### Task material:

- - - -

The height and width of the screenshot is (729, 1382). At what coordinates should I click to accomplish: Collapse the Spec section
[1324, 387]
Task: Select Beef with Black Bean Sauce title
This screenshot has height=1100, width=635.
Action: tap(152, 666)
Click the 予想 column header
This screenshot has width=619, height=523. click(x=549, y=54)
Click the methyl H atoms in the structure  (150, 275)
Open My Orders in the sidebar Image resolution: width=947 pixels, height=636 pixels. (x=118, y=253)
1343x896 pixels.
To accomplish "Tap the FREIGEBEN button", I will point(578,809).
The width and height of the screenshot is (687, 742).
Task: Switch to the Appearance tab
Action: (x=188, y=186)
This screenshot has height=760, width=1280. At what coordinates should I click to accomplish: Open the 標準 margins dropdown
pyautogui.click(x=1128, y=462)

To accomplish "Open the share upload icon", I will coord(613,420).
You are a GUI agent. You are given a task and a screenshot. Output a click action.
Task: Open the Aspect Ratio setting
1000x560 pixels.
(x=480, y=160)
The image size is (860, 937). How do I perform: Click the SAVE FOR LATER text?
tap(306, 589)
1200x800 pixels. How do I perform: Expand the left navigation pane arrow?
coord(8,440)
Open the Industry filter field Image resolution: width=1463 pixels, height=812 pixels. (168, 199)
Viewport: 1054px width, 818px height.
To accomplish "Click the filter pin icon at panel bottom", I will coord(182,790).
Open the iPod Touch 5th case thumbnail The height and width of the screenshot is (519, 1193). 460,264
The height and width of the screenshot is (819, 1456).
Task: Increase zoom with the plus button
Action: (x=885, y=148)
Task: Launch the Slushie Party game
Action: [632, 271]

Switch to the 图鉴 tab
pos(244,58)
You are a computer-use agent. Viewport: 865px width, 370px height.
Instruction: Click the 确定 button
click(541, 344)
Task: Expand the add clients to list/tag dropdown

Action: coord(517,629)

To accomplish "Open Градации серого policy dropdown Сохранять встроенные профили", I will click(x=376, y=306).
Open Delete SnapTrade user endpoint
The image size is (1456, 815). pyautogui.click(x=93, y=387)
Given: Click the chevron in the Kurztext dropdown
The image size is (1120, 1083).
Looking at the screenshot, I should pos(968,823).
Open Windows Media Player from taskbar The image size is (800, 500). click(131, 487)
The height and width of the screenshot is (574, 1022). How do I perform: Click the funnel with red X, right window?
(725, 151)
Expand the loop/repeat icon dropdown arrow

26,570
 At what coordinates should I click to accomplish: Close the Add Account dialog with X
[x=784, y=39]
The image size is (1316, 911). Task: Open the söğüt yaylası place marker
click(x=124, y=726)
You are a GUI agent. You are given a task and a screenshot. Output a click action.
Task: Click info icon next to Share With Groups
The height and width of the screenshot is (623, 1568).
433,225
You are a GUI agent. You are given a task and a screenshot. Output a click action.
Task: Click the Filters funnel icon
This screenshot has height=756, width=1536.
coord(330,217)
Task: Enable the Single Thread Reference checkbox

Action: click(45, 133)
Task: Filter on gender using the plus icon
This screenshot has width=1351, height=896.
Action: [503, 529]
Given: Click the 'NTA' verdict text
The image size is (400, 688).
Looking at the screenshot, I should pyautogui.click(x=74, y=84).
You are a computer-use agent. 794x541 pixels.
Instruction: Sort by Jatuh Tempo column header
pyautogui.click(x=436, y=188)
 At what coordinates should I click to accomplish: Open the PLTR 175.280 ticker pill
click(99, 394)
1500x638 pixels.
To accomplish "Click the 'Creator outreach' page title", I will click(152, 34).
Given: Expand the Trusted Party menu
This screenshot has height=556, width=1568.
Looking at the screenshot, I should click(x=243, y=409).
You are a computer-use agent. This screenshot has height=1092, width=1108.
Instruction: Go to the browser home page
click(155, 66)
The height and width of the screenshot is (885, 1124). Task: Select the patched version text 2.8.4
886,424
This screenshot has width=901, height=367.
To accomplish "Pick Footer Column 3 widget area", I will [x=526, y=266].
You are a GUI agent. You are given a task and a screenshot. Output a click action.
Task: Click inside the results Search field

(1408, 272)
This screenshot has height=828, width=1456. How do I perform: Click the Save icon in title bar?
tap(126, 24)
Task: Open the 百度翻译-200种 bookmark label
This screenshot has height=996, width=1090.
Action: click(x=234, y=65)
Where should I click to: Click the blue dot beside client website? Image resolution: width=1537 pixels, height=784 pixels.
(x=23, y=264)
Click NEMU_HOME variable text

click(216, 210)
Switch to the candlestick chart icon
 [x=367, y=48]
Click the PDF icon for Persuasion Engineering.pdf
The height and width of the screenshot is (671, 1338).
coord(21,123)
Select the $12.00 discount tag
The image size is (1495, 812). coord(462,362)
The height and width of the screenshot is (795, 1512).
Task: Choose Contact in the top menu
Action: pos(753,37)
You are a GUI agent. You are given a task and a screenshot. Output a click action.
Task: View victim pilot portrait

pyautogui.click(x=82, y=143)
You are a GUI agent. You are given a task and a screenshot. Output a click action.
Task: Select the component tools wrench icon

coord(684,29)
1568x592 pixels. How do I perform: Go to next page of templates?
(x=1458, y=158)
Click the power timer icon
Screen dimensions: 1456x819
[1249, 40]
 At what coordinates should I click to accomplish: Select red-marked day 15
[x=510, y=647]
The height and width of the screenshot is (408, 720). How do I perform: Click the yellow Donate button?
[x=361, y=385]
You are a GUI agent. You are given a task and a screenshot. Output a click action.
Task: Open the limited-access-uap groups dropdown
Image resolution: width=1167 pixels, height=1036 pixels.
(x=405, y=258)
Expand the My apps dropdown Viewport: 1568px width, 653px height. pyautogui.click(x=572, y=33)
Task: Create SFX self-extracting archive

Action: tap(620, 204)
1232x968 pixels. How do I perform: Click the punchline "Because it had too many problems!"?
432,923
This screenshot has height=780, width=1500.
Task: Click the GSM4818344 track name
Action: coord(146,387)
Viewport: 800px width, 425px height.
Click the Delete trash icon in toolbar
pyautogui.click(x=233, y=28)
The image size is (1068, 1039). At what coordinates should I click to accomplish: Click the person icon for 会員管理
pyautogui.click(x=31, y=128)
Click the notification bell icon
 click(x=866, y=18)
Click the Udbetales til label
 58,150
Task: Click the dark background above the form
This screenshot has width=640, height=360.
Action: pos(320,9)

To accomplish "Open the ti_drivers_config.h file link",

- - - -

### Aim of the task:
Collect every line above that contains the string "Party", and copy each one in full. Case counts.

### In response:
Task: Launch the Slushie Party game
Given: Expand the Trusted Party menu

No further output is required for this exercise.